Bishops have worked for years to change the way the church handles abuse, forming study committees, scouring personnel files for overlooked allegations and developing policies to improve responses to complaints.

Pope John Paul II has expressed solidarity with victims and several U.S. bishops have publicly apologized. U.S. dioceses have paid millions of dollars in settlements.

The Rev. Thomas Doyle, one of three authors of a 1985 report to the bishops' conference warning more must be done to stop abuse, said some progress has been made. Bishops no longer shuffle accused priests from parish to parish, and some of the cases being heard now concern abuse that occurred years ago.

Still, he believes many bishops refuse to publicly discuss allegations because that could shake believers' trust in the authority of priests and the church.

"It's so profoundly embarrassing a problem. The institution doesn't want to further embarrass itself,'' said Doyle, who testifies regularly on behalf of victims. "There are deep issues of power and prestige involved.''

That 1985 report to the bishops' conference came the same year that former priest Gilbert Gauthe pleaded guilty in Louisiana to sex charges involving 11 boys. He was sentenced to 20 years without probation or parole but won early release. In 1996, he was accused of fondling a 3-year-old boy in Texas; he pleaded no contest and was sentenced to probation.

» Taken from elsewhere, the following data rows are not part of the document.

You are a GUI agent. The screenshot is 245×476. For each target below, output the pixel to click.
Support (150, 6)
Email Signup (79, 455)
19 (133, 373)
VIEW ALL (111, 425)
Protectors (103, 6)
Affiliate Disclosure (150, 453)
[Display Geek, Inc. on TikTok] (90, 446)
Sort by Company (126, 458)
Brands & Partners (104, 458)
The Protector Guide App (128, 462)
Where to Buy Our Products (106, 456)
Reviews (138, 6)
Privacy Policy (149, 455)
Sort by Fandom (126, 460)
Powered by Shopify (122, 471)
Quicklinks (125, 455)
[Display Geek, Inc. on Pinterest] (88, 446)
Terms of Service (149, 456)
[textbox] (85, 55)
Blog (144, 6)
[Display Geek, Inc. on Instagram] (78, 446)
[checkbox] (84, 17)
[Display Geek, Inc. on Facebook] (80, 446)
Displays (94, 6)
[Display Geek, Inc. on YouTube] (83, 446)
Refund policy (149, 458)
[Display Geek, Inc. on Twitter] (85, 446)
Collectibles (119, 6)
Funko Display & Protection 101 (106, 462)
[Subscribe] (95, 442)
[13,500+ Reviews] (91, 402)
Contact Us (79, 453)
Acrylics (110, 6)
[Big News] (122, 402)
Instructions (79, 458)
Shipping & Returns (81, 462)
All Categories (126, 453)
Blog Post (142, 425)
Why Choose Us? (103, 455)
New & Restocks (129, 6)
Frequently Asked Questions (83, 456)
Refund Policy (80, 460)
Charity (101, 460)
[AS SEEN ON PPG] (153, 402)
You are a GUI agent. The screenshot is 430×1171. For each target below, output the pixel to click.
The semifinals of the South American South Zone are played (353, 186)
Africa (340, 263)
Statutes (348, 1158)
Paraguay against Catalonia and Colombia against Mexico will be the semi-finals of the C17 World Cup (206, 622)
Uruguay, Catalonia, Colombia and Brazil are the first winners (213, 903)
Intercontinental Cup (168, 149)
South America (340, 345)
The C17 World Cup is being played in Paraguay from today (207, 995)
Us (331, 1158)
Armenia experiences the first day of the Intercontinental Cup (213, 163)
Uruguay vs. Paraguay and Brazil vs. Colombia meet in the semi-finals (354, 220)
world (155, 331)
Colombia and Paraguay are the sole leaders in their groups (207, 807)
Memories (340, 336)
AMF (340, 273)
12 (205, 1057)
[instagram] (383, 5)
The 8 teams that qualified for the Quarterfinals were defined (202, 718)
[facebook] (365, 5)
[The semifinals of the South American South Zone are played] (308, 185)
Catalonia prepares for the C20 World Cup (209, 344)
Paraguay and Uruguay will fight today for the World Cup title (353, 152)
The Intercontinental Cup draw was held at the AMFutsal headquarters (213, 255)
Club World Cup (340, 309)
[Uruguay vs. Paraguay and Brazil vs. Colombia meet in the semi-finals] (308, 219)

Sister Mary Ann Walsh, a spokeswoman for the bishops' conference, said the new Vatican regulations showed the pope's commitment to address the issue, while protecting the confidentiality of the accuser and accused.

"There are very few offenses considered so grave that they're reported to the Vatican. This is included now as one of them,'' she said.

But critics felt the regulations signaled that the Vatican cares more about protecting the church than preventing abuse.

"I think the rules are a step backward and are more focused on the accused than on the victims and on more secrecy, which of course is the single factor that enables these things to occur,'' said David Clohessy, national director of the Chicago-based Survivors Network of Those Abused by Priests.

The mandatory reporting policy Law enacted in Boston comes years after other dioceses, including the archdioceses of Chicago and New Orleans, enacted similar policies.

Jason Berry, author of "Lead Us Not Into Temptation, Catholic Priests and the Sexual Abuse of Children," blames a culture of secrecy in the church and an obsession with "concealing negative information rather than truly investigating it."

Clohessy, whose brother is a priest, believes the same dynamic that prevents police from reporting wrongdoing by fellow officers keeps priests from exposing their colleagues.

"The priesthood is a small, shrinking, beleaguered, misunderstood club of men whose primary support system is one another,'' said Clohessy, who was abused when he was a boy.

Shaw suggested careful and repeated psychological screening of candidates for the priesthood and close monitoring once men are ordained.

"I think everyone belatedly recognizes that the authorities would have been well advised at the start to be more candid rather than hush it up and sweep it under the rug,'' he said.